Copy all lines in the material holding the string "computer".

Provided information>
---+---

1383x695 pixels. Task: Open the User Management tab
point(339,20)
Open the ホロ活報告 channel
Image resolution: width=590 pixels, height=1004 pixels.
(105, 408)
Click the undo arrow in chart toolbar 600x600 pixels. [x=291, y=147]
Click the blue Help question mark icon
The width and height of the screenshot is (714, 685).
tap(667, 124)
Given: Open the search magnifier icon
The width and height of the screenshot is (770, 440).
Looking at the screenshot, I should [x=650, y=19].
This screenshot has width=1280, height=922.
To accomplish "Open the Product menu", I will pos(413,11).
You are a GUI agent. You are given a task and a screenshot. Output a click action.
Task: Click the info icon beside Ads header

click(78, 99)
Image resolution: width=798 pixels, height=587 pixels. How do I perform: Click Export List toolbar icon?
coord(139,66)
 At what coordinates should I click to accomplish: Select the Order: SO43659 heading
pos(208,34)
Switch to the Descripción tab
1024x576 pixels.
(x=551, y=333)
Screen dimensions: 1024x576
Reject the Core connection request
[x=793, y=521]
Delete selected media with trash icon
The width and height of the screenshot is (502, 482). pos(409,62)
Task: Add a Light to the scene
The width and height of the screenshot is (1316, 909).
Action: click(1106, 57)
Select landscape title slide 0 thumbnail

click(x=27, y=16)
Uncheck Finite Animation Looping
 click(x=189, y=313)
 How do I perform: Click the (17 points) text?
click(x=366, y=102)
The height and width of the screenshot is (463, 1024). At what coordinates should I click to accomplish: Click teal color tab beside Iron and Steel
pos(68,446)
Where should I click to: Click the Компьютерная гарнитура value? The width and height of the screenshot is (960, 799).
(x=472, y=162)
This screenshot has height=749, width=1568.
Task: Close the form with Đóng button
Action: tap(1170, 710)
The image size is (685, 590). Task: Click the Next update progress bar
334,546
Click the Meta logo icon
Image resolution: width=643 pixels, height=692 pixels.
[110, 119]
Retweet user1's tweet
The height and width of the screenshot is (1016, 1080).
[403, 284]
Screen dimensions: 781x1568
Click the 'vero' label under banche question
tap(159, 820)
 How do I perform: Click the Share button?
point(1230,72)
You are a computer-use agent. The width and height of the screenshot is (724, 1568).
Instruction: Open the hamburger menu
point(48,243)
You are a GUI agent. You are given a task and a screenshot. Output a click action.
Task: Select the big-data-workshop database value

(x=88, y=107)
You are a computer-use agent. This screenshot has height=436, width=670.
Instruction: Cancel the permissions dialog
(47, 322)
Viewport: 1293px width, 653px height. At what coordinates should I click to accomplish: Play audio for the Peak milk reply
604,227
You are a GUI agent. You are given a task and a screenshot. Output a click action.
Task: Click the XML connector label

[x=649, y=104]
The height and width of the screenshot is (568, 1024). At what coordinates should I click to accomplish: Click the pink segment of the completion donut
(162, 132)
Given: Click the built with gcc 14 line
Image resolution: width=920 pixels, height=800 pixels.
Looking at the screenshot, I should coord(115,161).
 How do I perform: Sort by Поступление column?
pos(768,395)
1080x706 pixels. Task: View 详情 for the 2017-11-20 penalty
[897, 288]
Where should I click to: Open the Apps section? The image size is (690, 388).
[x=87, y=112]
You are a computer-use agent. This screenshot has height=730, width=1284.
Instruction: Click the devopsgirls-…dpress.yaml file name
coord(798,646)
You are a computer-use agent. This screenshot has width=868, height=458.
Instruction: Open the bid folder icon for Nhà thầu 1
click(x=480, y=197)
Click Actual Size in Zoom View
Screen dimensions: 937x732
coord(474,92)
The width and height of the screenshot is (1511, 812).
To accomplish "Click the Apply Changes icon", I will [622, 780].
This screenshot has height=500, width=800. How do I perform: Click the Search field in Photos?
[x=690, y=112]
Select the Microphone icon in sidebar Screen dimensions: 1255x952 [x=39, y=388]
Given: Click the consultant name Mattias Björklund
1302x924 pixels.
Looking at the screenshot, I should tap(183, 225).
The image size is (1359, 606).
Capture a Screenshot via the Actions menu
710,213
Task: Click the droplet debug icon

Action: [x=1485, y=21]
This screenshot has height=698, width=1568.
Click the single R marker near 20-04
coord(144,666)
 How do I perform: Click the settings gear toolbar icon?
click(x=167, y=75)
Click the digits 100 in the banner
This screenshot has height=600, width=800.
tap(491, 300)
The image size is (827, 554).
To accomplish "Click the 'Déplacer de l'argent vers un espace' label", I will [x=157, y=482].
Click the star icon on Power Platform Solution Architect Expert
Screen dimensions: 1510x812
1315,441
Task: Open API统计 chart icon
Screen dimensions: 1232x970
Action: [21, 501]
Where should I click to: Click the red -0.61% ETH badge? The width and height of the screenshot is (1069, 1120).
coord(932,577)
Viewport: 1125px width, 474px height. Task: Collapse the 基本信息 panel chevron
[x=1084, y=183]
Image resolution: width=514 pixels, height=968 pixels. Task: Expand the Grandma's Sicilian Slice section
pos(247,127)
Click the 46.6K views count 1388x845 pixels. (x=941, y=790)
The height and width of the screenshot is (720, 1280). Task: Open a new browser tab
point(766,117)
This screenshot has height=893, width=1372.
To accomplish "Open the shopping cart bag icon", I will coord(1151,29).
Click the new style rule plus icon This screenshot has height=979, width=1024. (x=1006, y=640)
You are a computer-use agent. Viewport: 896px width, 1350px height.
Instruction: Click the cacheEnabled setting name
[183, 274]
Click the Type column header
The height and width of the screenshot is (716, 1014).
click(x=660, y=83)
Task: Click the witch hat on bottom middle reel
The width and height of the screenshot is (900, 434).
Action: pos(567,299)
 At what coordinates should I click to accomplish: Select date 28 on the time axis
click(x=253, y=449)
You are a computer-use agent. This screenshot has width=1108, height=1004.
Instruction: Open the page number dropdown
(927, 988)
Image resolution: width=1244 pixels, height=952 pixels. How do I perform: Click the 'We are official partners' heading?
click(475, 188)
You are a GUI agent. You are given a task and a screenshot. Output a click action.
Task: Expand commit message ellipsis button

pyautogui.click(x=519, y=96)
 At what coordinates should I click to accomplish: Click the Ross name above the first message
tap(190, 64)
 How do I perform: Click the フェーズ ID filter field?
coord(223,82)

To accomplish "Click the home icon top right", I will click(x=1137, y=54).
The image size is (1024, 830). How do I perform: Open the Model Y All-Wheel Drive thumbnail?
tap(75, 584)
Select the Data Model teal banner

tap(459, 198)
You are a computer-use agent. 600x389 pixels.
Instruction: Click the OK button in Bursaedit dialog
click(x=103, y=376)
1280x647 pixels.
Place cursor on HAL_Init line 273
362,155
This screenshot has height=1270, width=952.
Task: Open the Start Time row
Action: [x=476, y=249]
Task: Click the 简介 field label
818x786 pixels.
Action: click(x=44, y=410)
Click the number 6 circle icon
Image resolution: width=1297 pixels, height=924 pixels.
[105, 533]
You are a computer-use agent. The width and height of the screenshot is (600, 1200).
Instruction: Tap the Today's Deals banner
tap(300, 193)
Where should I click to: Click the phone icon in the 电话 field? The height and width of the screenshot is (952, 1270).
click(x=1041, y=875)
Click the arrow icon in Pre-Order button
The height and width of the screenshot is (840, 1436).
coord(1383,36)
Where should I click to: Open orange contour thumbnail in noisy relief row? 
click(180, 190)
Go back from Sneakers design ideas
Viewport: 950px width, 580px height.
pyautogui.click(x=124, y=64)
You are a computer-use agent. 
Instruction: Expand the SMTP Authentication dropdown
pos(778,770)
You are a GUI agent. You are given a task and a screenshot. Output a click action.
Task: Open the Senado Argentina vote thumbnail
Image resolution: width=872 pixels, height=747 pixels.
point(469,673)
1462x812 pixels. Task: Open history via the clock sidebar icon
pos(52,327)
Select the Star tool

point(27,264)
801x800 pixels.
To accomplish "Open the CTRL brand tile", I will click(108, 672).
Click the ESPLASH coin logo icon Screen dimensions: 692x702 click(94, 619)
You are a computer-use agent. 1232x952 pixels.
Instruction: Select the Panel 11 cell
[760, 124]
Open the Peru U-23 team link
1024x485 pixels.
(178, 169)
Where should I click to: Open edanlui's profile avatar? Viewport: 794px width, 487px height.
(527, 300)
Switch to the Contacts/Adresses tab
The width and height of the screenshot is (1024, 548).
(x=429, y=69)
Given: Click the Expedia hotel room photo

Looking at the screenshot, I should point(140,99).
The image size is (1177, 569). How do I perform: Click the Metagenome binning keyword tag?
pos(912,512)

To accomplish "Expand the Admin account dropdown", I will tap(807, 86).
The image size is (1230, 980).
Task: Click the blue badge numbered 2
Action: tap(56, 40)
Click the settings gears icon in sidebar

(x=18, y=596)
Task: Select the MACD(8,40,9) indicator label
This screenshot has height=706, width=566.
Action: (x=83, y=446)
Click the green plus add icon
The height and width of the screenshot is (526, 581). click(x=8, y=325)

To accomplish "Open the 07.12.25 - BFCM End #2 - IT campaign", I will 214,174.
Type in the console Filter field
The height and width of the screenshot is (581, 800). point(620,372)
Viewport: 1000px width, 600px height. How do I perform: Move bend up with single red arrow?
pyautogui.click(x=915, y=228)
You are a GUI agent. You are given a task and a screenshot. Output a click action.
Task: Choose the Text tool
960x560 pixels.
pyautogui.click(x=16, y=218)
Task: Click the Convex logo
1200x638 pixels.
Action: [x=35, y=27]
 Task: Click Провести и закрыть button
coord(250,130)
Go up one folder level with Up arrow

---+---

Task answer>
You are a computer-use agent. The width and height of the screenshot is (724, 1568).
You are a computer-use agent. This screenshot has height=436, width=670.
You are a computer-use agent. This screenshot has height=730, width=1284.
You are a computer-use agent. This screenshot has width=868, height=458.
You are a computer-use agent. Viewport: 896px width, 1350px height.
You are a computer-use agent. This screenshot has width=1108, height=1004.
You are a computer-use agent. 600x389 pixels.
You are a computer-use agent. The width and height of the screenshot is (600, 1200).
You are a computer-use agent. 
You are a computer-use agent. 1232x952 pixels.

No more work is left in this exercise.